19 de noviembre de 2014

El desprendimiento de retina

La retina es un tejido o capa del ojo que capta la luz y la hace llegar, a través del nervio y la vía óptica, a la corteza cerebral visual para su interpretación como imagen.

El desprendimiento de retina es un problema visual grave que afecta anualmente a una de cada 10.000 personas, de ello hablamos con el Doctor Daniel Carrasco Sánchez, Jefe de Sección de Retina Médica y Quirúrgica de Oftalvist-CIO Jerez:

¿Qué es el desprendimiento de retina (DR)? 
Es la separación de la retina del epitelio pigmentario de la retina (EPR), (capa del ojo sobre la que asienta la retina).

¿Por qué se produce? 
El tipo de DR más frecuente es el regmatógeno o secundario a una rotura retiniana.
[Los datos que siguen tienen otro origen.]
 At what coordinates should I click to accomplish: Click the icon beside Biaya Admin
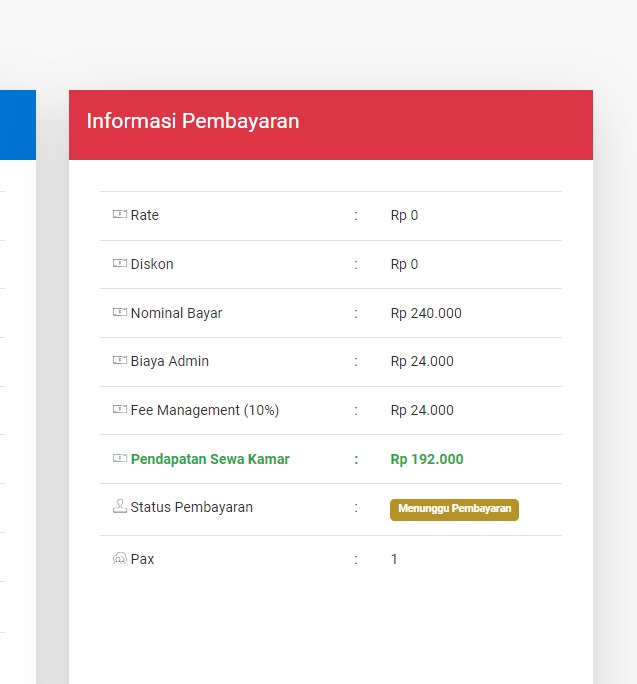119,361
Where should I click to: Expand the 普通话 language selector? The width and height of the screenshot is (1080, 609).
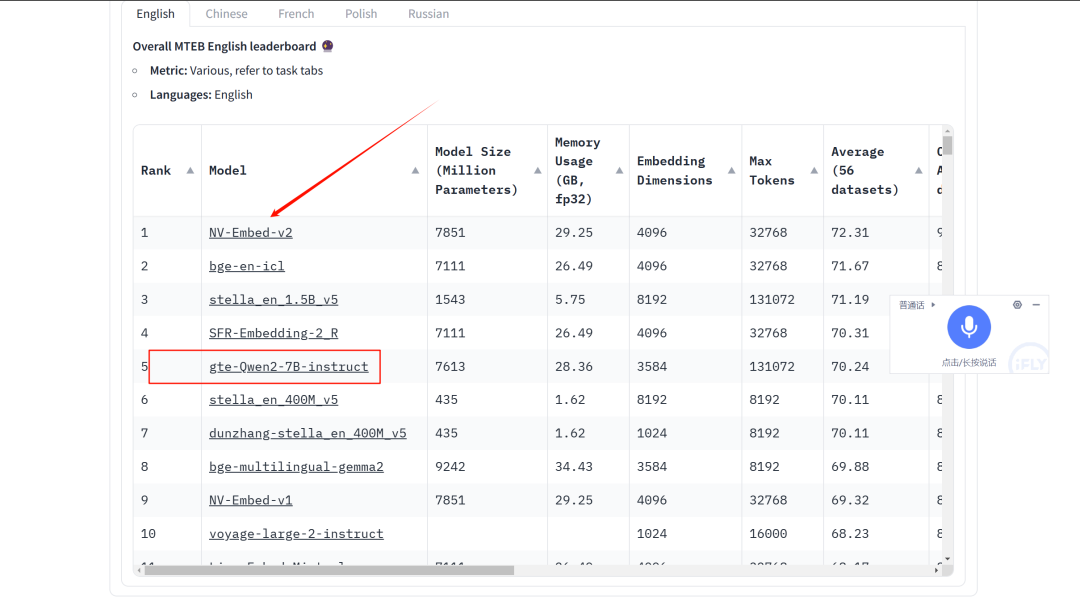[x=917, y=305]
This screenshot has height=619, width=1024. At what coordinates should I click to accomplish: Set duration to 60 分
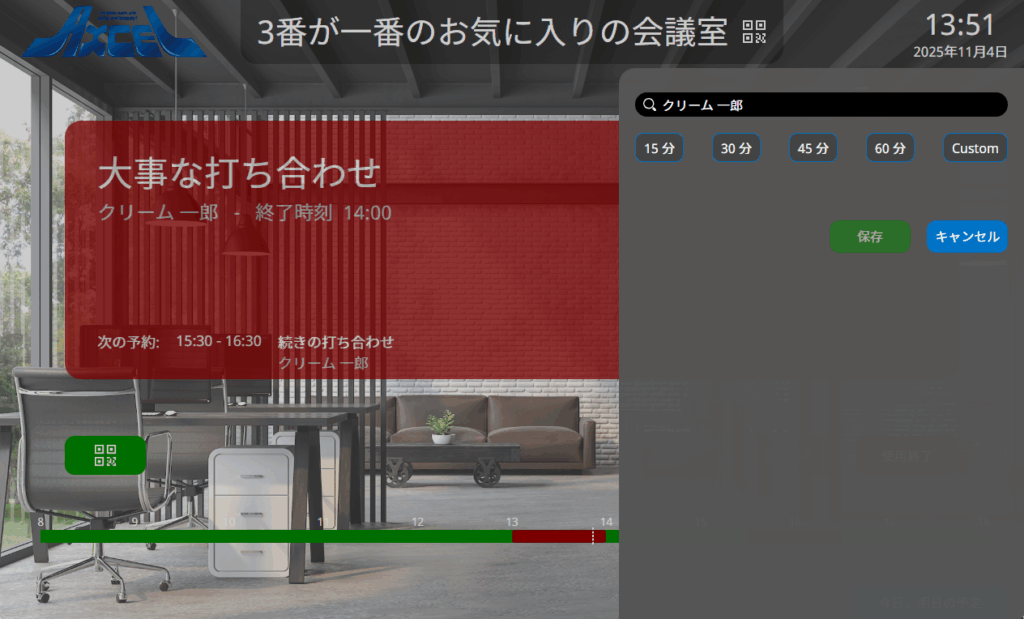pyautogui.click(x=890, y=148)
A través de ésta, pasa el líquido que rellena la cavidad vítrea, situándose así entre la retina y el EPR, y provocando la separación de ambas capas, es decir, el DR. El origen de las roturas puede ser tras un traumatismo ocular, o más frecuentemente tras un desprendimiento de vítreo espontáneo (gel que ocupa gran cantidad del espacio interno del ojo), que al desprenderse tira y rompe la retina, bien en una zona previamente débil de ésta, o bien en una zona en la que el vítreo está unido a la retina de forma más intensa de lo habitual. A veces las roturas se produce sin otro hallazgo o circunstancia previa. Hay otros tipos de DR, el exudativo y el traccional, que son menos frecuentes y que se dan en ojos con patologías previas como por ejemplo la diabetes el primero, o las uveítis el segundo.

¿Cómo podemos prevenirlo? 
El DR regmatógeno, con revisiones oftalmológicas periódicas, realizando fotocoagulación con láser en aquellas zonas de la retina rotas o susceptibles de romperse. Estas revisiones son especialmente importantes en ojos con antecedentes que les hacen propensos al DR, como el traumatismo ocular previo, o los altos miopes.
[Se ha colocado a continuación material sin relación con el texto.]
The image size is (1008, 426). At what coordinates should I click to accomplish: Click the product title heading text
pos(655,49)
En cuanto a los desprendimientos de retina exudativos y traccionales, con el control y tratamiento de la patología ocular previamente existente.

¿Cómo podemos darnos cuenta? 
Muchas veces, se tienen síntomas que pueden indicar un desprendimiento de vitreo y/o una rotura retiniana, antes de que se produzca el DR. Estos síntomas suelen ser la aparición de puntos oscuros (miodesopsias), o destellos de luz (fotopsias) en el campo de visión. Si en este momento se realiza una revisión oftalmológica y se detecta una rotura retiniana sin DR, se puede tratar la misma mediante fotocoagulación con láser, y prevenir la aparición del DR. Una vez instaurado el DR, los síntomas visuales son la aparición de una sombra oscura o falta de visión en el campo visual, que va creciendo hasta abarcarlo todo.

¿Qué tratamiento tiene? 
Una vez instaurado el DR regmatógeno, la única solución es quirúrgica. Pueden utilizarse varias técnicas: la cirugía escleral clásica, la retinopexia neumática, la vitrectomía, etc; solas o combinadas entre sí. El objetivo es reaplicar la retina y tratar las roturas existentes normalmente con láser, para que tras la cicatrización del mismo, queden selladas. Lo más habitual es introducir, al final de la intervención, una burbuja de gas que empuje y selle las roturas el tiempo suficiente para que cicatrice el láser aplicado durante la cirugía. El tiempo requerido, suele ser unas 2 o 3 semanas, durante el cual suele indicarse reposo en una posición fija, que viene determinada por la localización de las roturas.